> **WRITTEN REQUEST**
Turn the records below, starting at the line containing "Screen dimensions: 1549x876" and ending at the line containing "Looking at the screenshot, I should pos(185,142).", into a Markdown table with the columns Row and Line. Give each line its own row with a running number and leave out blank lines.

> **Element and text position data**
** start **

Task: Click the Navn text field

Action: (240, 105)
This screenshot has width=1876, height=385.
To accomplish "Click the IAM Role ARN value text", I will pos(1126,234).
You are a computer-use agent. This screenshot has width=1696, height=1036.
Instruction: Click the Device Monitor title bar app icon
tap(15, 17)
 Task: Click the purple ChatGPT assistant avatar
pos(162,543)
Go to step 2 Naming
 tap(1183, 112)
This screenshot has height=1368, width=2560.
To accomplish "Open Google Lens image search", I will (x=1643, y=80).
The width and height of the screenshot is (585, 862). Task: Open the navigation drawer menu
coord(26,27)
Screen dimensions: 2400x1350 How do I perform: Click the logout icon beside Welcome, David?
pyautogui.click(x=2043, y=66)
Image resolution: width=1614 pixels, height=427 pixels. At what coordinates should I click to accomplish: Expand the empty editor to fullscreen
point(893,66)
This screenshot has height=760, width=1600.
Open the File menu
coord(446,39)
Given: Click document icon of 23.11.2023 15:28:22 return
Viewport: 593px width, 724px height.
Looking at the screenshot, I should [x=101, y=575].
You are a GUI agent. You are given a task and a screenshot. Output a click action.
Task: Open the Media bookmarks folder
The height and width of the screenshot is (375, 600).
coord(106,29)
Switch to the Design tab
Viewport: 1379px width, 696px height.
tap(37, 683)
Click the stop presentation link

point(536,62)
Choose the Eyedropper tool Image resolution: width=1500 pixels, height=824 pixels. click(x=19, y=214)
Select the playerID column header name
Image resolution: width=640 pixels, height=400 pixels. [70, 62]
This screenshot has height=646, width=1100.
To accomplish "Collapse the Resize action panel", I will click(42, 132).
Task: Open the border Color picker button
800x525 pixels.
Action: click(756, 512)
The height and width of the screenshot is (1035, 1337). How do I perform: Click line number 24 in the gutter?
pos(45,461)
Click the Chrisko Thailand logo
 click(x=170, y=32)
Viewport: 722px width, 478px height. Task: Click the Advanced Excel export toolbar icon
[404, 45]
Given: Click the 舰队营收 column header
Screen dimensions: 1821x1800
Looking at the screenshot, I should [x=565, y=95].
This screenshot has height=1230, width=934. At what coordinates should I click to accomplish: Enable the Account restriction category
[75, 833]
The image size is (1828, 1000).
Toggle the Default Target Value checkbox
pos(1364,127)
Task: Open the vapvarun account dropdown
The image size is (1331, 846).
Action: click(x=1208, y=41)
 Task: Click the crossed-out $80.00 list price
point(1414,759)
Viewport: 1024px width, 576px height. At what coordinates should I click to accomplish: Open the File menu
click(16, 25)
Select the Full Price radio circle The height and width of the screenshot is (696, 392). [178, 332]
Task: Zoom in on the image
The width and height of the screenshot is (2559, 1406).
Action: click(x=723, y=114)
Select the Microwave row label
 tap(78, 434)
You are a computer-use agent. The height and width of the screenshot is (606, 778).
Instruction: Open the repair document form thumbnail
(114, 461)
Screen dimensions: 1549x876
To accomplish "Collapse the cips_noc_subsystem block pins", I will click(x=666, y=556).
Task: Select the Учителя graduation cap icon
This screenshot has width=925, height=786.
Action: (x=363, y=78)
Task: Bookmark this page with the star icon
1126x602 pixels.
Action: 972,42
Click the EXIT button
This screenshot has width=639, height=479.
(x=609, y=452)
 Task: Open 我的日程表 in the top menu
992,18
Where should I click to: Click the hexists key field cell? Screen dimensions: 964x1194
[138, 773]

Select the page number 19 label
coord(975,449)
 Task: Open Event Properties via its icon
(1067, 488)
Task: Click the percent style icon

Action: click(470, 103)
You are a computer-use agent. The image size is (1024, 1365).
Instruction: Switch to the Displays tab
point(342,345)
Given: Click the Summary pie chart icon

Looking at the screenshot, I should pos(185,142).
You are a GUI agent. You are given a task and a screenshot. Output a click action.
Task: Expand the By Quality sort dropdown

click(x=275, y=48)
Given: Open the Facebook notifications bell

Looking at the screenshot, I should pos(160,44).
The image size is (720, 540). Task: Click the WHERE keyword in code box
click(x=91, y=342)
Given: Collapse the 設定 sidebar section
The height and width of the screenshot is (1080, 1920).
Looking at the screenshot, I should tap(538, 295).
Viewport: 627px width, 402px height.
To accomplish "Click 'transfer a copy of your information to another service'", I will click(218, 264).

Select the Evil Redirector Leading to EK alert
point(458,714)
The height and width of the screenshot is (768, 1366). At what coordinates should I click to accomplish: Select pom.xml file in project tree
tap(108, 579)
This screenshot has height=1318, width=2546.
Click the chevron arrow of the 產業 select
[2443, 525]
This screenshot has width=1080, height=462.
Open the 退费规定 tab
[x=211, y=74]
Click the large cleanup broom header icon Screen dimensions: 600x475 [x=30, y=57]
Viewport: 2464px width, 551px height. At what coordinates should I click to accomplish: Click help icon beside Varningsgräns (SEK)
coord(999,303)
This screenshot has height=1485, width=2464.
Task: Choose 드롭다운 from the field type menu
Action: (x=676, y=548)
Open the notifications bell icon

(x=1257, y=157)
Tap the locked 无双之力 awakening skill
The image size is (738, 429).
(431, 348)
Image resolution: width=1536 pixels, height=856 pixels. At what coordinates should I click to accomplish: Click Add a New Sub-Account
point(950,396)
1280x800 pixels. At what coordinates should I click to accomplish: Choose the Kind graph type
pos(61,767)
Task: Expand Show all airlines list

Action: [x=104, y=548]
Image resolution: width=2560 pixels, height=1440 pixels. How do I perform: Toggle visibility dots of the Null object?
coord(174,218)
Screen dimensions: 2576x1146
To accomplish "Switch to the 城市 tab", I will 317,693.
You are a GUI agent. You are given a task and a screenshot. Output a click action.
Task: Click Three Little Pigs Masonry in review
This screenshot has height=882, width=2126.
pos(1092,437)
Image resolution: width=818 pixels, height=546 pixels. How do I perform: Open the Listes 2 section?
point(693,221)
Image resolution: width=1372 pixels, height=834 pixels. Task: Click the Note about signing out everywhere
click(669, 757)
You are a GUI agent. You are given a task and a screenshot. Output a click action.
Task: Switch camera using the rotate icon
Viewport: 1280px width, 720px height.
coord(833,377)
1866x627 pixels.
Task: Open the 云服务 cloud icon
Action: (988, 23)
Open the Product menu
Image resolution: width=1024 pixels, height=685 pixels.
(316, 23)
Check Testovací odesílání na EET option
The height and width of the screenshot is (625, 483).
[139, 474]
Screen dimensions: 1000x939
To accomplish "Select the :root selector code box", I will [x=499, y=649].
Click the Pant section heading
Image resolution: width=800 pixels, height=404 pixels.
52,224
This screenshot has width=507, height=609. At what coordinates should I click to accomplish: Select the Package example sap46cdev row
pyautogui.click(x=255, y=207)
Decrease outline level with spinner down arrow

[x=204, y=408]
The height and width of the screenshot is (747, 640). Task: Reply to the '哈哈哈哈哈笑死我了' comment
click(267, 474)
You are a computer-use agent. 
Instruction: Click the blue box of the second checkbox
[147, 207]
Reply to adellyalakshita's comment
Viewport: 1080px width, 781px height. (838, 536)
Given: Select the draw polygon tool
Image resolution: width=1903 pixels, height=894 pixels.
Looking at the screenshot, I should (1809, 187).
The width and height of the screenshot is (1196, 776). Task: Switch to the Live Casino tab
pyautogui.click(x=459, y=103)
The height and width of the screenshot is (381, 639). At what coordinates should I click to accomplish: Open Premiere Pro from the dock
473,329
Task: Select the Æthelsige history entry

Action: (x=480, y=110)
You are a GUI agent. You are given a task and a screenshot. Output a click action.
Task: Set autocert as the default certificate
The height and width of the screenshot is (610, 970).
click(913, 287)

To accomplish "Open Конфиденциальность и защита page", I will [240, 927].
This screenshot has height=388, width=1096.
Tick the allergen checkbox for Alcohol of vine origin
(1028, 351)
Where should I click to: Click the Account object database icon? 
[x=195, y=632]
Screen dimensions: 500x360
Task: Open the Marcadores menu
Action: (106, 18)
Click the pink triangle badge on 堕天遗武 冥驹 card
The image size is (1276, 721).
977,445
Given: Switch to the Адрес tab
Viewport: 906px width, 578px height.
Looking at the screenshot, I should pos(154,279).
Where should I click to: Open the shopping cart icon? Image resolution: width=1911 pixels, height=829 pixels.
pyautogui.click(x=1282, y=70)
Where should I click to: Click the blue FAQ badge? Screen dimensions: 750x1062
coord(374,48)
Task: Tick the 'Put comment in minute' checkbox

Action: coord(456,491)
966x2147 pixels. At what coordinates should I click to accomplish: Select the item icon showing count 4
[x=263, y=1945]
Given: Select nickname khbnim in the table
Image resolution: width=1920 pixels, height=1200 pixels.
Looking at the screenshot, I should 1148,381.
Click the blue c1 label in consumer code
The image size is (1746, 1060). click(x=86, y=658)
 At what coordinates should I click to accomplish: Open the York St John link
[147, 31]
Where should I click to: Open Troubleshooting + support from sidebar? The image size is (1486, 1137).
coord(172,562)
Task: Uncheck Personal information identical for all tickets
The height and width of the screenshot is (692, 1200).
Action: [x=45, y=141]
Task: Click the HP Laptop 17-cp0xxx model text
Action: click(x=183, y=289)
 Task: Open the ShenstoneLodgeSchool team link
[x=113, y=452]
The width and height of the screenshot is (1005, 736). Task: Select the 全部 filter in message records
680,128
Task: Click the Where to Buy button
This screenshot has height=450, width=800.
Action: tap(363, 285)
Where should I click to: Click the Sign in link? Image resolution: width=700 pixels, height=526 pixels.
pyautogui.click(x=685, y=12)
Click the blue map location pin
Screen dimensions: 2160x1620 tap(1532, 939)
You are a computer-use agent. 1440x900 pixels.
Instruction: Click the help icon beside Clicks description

** end **

> **EXPECTED ANSWER**
| Row | Line |
|---|---|
| 1 | Screen dimensions: 1549x876 |
| 2 | To accomplish "Collapse the cips_noc_subsystem block pins", I will click(x=666, y=556). |
| 3 | Task: Select the Учителя graduation cap icon |
| 4 | This screenshot has width=925, height=786. |
| 5 | Action: (x=363, y=78) |
| 6 | Task: Bookmark this page with the star icon |
| 7 | 1126x602 pixels. |
| 8 | Action: 972,42 |
| 9 | Click the EXIT button |
| 10 | This screenshot has width=639, height=479. |
| 11 | (x=609, y=452) |
| 12 |  Task: Open 我的日程表 in the top menu |
| 13 | 992,18 |
| 14 | Where should I click to: Click the hexists key field cell? Screen dimensions: 964x1194 |
| 15 | [138, 773] |
| 16 | Select the page number 19 label |
| 17 | coord(975,449) |
| 18 |  Task: Open Event Properties via its icon |
| 19 | (1067, 488) |
| 20 | Task: Click the percent style icon |
| 21 | Action: click(470, 103) |
| 22 | You are a computer-use agent. The image size is (1024, 1365). |
| 23 | Instruction: Switch to the Displays tab |
| 24 | point(342,345) |
| 25 | Given: Click the Summary pie chart icon |
| 26 | Looking at the screenshot, I should pos(185,142). |